On an ideal day, I’ll make a late-afternoon or early-evening flight, landing as required before sunset. Back at the hangar, I try to get the bugs off the wings, the tanks refilled, and the plane put away before dark. Having 30 minutes or so of pleasant evening quiet left, I put my chair at the hangar entrance, listening to the occasional clicks and tings as the engine cools, and the fading of the meadowlark songs into those of the nightbirds. I think about my flight—and my father’s flights of years ago—sip my Dr. Pepper, and savor the unique atmosphere of an airport and the rare privilege of dwelling in that place.
Keep up the excellent writing, and happy flying.
Hunter Heath III
Squaring Things Up
I read Tom Wilson’s article about the Whirl Wind propeller with interest [“Switch Blade,” July 2012]. I also have a RANS S-7 with a taper-tip Warp Drive prop, and the increase in performance is impressive indeed.

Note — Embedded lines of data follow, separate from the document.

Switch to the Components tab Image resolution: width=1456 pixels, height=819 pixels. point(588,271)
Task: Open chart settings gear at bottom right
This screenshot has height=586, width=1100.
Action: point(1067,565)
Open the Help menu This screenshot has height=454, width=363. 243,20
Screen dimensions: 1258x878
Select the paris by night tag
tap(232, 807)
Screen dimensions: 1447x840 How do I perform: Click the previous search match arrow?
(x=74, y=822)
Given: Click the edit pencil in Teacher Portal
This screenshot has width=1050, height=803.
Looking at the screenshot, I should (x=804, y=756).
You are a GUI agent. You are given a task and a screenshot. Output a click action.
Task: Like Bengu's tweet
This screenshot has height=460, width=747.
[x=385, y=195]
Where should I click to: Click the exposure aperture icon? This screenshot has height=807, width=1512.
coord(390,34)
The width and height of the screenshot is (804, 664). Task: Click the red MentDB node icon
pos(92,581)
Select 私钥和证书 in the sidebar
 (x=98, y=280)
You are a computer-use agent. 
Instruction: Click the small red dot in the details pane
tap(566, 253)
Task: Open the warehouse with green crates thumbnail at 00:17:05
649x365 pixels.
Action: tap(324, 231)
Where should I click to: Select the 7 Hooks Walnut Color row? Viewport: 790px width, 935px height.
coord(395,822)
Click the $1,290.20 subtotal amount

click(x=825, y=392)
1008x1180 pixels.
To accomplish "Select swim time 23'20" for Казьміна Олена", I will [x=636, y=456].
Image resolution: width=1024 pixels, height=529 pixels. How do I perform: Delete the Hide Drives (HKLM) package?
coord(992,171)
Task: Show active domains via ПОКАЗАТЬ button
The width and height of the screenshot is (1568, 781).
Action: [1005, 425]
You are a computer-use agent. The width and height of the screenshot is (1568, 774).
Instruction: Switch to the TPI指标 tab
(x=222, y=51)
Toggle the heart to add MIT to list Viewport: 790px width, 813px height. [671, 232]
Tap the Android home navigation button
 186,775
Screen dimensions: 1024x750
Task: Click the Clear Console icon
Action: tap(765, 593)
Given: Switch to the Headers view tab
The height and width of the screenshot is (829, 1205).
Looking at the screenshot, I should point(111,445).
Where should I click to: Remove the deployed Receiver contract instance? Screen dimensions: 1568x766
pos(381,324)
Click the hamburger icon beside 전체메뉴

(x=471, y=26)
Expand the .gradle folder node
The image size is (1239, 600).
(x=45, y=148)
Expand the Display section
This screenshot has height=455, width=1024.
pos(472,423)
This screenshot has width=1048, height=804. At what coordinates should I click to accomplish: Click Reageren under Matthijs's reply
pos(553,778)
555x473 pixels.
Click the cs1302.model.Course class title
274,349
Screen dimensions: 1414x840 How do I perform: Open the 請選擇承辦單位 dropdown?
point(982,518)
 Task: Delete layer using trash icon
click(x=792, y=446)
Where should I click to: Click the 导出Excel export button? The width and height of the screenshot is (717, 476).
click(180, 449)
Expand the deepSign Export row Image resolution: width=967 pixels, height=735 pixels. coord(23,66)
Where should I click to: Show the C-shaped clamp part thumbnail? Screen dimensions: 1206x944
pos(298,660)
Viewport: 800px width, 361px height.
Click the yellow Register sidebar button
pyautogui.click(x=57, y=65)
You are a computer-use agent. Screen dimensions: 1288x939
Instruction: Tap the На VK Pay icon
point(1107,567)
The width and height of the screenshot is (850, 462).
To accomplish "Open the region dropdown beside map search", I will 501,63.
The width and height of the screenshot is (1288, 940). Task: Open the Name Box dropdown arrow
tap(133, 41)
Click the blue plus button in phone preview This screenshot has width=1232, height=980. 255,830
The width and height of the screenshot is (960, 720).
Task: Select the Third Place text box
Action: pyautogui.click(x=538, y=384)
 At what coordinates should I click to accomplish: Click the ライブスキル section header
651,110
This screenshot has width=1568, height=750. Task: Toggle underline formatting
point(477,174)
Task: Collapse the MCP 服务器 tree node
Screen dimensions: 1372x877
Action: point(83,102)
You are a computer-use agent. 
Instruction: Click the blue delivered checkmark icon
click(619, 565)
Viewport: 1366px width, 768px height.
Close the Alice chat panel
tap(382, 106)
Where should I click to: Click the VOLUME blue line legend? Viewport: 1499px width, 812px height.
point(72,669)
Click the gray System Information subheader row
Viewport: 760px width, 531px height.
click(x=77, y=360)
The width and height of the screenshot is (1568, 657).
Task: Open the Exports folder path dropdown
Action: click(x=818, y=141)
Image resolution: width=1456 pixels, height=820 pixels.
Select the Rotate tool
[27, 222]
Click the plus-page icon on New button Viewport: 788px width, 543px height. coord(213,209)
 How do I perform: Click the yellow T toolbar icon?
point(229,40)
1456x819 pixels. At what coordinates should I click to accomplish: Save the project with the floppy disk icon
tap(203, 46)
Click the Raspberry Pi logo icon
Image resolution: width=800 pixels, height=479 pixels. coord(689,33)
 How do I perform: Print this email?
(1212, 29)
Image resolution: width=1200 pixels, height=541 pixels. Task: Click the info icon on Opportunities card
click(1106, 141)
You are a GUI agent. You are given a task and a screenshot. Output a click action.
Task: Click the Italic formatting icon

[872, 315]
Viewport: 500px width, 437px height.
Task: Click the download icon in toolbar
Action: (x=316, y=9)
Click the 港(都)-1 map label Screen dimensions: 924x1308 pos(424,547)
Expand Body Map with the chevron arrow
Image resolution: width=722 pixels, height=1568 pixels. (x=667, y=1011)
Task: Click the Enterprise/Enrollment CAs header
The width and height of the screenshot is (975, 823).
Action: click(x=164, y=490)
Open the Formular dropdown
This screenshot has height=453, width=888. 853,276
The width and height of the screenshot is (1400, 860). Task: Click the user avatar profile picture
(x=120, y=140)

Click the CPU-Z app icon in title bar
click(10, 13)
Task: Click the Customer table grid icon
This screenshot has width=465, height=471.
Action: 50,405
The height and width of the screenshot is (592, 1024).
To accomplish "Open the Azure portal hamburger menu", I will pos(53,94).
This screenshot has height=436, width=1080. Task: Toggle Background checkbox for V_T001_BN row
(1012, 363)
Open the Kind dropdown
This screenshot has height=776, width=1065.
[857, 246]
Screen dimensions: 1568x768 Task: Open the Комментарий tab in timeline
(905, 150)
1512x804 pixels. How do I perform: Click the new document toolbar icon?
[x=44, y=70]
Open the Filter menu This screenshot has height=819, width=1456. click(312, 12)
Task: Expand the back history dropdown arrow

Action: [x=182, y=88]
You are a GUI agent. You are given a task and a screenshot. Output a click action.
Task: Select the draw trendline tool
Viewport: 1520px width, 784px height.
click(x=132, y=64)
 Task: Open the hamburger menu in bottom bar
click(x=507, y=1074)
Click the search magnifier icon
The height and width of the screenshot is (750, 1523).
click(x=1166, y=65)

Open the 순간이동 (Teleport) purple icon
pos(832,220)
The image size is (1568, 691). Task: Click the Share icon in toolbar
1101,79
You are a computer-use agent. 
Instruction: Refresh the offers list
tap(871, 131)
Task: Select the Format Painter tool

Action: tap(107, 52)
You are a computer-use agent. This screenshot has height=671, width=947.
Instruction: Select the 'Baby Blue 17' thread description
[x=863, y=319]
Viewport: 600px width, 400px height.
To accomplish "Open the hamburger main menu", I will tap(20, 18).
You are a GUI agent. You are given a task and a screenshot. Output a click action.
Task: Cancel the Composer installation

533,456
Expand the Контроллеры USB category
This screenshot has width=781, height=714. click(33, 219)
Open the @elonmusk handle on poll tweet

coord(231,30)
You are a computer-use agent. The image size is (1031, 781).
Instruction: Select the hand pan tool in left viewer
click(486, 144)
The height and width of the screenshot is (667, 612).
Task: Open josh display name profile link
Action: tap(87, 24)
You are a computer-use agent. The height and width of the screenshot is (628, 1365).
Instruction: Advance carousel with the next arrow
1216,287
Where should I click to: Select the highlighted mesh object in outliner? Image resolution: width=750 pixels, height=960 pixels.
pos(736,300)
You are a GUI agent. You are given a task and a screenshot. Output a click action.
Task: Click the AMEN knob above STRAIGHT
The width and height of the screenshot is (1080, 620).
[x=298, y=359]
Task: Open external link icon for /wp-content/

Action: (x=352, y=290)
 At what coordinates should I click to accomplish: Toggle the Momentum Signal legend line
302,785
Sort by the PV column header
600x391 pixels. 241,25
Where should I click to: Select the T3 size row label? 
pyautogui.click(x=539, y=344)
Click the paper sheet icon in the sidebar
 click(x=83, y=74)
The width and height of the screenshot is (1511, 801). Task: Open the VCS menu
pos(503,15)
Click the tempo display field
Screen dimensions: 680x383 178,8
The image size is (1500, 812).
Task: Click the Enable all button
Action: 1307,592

However, I was disappointed that the baseline for the test was the square-blade Warp Drive prop and not the more common and more efficient taper-tip Warp. I think it is widely known that the taper-tip Warp is much better in cruise performance (I don’t know about climb).
Considering that Warp can reshape the square prop to a taper tip for $180, I think it would have been really helpful and much more objective for a prop comparison if that option would have been tested as well. I imagine that the performance numbers would be much closer between the taper-tip Warp and the Whirl Wind prop. A beautiful prop nevertheless!
Kasper Naef
Get Smart
Dean Sigler’s “How green is my airplane” [August 2012] offered great information. I’ll add that: 1) EVs will not cause a lot of extra load on the grid, perhaps 8% to 10%, if all vehicles were electric; 2) the ratio of peak-to-nighttime loads has grown in recent decades, and most EV charging is likely to be at night, so EV loads can improve the efficiency and decrease the cost of power generation; and 3) the upcoming smart grid along with EVs (often parked 20+ hours daily) can help solve intermittent renewable energy production problems and provide a potentially huge amount of grid-accessible energy storage simply via grid control of charging rates and by eventually using unneeded vehicle charge (vehicle-to-grid or V2G) during demand peaks. Demand power and regulation services are valuable enough to power companies that selling them may eventually provide a sizable revenue stream to EV drivers.